The number of years until the creation of powerful AI is a major input to our thinking about risk from AI and which approaches are most promising for mitigating that risk. While there are downsides to transformative AI arriving many years from now, rather than few years from now, most people seem to agree that it is safer for AI to arrive in 2060 than in 2030. Given this, there is a lot of discussion about what we can do to increase the number of years until we see such powerful systems. While existing proposals have their merits, none of them can ensure that AI will arrive later than 2030, much less 2060.

There is a policy that is guaranteed to increase the number of years between now and the arrival of transformative AI. The General Conference on Weights and Measures defines one second to be 9,192,631,770 cycles of the optical radiation emitted during a hyperfine transition in the ground state of a cesium 133 atom. Redefining the second to instead be 919,263,177 cycles of this radiation will increase the number of years between now and transformative AI by a factor of ten. The reason this policy works is the same reason that defining a time standard works–the microscopic behavior of atoms and photons is ultimately governed by the same physical laws as everything else, including computers, AI labs, and financial markets, and those laws are unaffected by our time standards. Thus fewer cycles of cesium radiation per year implies proportionately fewer other things happening per year.

Making such a change might not sound politically tractable, but there is already precedent for making radical changes to the definition of a second. Previously it was defined in terms of Earth’s solar orbit, and before that in terms of Earth’s rotation. These physical processes and their implementations as time standards bear little resemblance to the present-day quantum mechanical standard. In contrast, a change that preserves nearly the entire standard, including all significant figures in the relevant numerical definition, is straightforward.

One possible objection to this policy is that our time standards are not entirely causally disconnected from the rest of the world. For example, redefining the time standard might create a sense of urgency among AI labs and the people investing in them. It’s not hard to imagine that the leaders and researchers within companies advancing the state of the art in AI might increase their efforts after noticing it is taking ten times as long to generate the same amount of research. While this is a reasonable concern, it seems unlikely that AI labs can increase their rate of progress by a full order of magnitude. Why would they currently be leaving so much on the table if they were? Futhermore, there are similar effects that might push in the other direction. Once politicians and executives realize they will live to be hundreds of years old, they may take risks to the longterm future more seriously.

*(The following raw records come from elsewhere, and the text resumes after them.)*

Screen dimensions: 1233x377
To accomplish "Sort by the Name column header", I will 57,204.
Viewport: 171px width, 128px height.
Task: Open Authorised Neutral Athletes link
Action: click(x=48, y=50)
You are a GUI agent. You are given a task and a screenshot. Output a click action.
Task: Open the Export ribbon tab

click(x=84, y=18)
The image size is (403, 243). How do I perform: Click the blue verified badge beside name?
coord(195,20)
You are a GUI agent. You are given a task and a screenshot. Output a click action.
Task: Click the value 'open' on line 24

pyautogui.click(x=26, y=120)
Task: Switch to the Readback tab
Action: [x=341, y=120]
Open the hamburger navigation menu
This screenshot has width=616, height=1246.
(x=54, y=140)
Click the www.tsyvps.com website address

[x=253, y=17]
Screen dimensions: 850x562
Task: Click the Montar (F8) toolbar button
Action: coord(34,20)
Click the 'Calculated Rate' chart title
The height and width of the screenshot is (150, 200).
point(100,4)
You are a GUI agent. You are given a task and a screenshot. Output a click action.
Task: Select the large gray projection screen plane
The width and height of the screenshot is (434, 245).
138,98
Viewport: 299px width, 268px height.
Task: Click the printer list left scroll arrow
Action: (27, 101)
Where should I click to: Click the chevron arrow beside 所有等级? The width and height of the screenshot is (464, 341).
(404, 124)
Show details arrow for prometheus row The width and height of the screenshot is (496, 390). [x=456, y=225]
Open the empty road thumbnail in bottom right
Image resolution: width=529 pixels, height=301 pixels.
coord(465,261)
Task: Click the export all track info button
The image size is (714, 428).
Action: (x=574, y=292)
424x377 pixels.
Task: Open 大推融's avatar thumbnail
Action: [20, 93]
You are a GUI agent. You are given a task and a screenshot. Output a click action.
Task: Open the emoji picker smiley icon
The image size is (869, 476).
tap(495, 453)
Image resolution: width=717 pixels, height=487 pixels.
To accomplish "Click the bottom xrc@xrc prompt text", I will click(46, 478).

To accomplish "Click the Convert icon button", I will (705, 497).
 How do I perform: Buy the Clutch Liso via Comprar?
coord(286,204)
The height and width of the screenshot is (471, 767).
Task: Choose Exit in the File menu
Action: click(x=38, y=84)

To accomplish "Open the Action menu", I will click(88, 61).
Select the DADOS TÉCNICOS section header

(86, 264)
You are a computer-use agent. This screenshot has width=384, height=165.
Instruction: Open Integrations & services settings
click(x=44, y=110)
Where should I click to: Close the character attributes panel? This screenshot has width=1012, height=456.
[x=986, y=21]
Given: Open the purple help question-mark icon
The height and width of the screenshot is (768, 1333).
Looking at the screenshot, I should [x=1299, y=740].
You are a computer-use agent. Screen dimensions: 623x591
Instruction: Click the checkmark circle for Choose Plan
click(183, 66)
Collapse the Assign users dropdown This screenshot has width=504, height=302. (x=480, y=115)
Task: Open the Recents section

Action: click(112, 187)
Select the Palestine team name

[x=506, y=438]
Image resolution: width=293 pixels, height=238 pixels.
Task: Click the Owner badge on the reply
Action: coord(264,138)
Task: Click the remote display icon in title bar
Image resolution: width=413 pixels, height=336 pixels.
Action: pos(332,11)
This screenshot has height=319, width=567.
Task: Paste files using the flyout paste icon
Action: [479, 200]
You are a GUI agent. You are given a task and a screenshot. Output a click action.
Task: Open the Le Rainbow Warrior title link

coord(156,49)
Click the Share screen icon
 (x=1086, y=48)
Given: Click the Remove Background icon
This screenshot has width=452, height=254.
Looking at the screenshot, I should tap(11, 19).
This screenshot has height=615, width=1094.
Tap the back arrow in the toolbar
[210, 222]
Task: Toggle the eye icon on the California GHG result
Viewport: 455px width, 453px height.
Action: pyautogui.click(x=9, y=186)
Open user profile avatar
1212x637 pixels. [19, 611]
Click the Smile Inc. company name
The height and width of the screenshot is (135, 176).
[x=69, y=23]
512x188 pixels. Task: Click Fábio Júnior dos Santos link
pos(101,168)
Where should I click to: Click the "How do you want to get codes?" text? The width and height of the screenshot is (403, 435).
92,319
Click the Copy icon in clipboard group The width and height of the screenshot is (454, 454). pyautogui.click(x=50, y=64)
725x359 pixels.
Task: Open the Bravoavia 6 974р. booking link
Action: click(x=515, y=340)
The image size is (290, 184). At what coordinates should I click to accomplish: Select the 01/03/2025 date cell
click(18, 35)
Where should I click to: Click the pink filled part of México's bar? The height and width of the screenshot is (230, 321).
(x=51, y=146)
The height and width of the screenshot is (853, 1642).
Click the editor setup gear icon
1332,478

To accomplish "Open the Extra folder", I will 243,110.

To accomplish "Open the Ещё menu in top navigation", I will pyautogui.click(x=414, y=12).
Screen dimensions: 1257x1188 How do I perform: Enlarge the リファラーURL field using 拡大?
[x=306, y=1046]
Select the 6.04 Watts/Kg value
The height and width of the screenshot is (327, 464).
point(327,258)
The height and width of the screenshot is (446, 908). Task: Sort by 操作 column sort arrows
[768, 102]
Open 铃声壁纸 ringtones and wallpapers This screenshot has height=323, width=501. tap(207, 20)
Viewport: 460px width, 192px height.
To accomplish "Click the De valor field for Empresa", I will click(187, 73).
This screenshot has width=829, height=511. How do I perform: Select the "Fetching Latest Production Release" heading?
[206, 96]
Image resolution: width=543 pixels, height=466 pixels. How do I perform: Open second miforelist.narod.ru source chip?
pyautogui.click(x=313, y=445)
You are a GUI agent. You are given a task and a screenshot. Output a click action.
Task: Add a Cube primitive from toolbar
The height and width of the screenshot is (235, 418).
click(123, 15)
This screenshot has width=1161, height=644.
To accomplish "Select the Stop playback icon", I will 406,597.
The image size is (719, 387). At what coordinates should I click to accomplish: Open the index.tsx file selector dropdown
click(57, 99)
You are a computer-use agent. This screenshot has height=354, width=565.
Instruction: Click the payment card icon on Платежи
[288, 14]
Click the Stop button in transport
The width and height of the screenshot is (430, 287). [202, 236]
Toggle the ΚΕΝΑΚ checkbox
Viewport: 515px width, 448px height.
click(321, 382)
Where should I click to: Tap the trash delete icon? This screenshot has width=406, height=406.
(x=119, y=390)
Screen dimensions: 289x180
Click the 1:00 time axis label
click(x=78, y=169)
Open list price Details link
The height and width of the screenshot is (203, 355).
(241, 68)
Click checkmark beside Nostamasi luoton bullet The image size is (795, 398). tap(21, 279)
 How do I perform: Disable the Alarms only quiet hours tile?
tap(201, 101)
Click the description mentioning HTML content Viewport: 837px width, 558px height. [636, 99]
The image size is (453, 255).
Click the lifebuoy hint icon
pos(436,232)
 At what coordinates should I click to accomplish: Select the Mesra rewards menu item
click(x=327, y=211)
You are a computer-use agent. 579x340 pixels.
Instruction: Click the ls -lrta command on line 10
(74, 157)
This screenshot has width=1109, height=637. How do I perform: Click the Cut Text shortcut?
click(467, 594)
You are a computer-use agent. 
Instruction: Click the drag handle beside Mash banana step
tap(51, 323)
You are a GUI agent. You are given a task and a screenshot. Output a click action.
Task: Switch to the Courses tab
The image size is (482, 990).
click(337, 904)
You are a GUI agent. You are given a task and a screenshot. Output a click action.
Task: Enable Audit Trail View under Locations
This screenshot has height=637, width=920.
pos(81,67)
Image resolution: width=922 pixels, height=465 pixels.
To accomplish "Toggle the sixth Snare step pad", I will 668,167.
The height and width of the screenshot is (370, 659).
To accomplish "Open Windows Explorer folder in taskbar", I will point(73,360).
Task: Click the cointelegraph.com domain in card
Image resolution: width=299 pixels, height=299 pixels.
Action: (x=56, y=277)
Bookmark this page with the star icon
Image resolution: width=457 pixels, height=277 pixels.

Still, it does seem that the policy might have undesirable side effects. Changing all of our textbooks, clocks, software, calendars, and habits is costly. One solution to this challenge is to change the standard either in secret or in a way that allows most people to continue using the old “unofficial” standard. After all, what matters is the actual number of years required to create AI, not the number of years as measured by some deprecated standard.

In conclusion, while there are many policies for increasing the number of years before the arrival of advanced artificial intelligence, until now, none of them has guaranteed a large increase in this number. This policy, if implemented promptly and thoughtfully, is essentially guaranteed to cause a large increase the number of years before we see systems capable of posing a serious risk to humanity.